Researchers have now successfully used the human body as a communication interface after sending data through wires and air.
Researchers at Korea University in Seoul have transmitted data at a rate of 10 megabits per second through a person's arm, between two electrodes placed on their skin 30 centimetres apart.
The thin, flexible electrodes use significantly less energy than a wireless link like Bluetooth, because low-frequency electromagnetic waves pass through skin with little attenuation- a route that also shelters them from outside interference.

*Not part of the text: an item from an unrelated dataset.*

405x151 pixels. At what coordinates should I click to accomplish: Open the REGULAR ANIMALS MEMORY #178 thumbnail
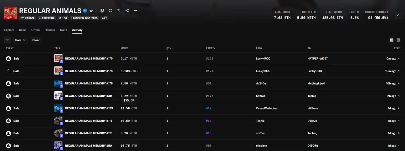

And the researchers believe their technology holds huge health benefits for the users.
It is difficult to monitor vital signs, such as blood sugar and electrical activity of the heart, in a person going about their everyday lives because it means either covering them in snaking wires connected to a recording device, or using wireless transmission.
"If we use wireless for each of these vital signs we would need many batteries," New Scientist quoted study co-author Sang-Hoon Lee as saying.
A network transmitting through the skin would cut energy needs by roughly 90 per cent, he said.
The researchers coated a metal electrode with a flexible silicon-rich polymer to ensure that it was skin safe by asking volunteers to wear an electrode on their shoulder, or behind their ear for a week.
They also carried out cytotoxicity tests using human cell cultures.
The entire device is 300 micrometres thick - about the width of three human hairs - and withstood tests in which it was bent to a 90-degree angle 700,000 times.
Now, the researchers are working with a large electronics manufacturer to develop health-monitoring networks using the new electrodes.
Lee said future versions could even be embedded beneath the skin for long-term monitoring applications, such as electrocardiography (ECG) or electroencephalography (EEG).
The study has been published in the Journal of Micromechanics and Microengineering.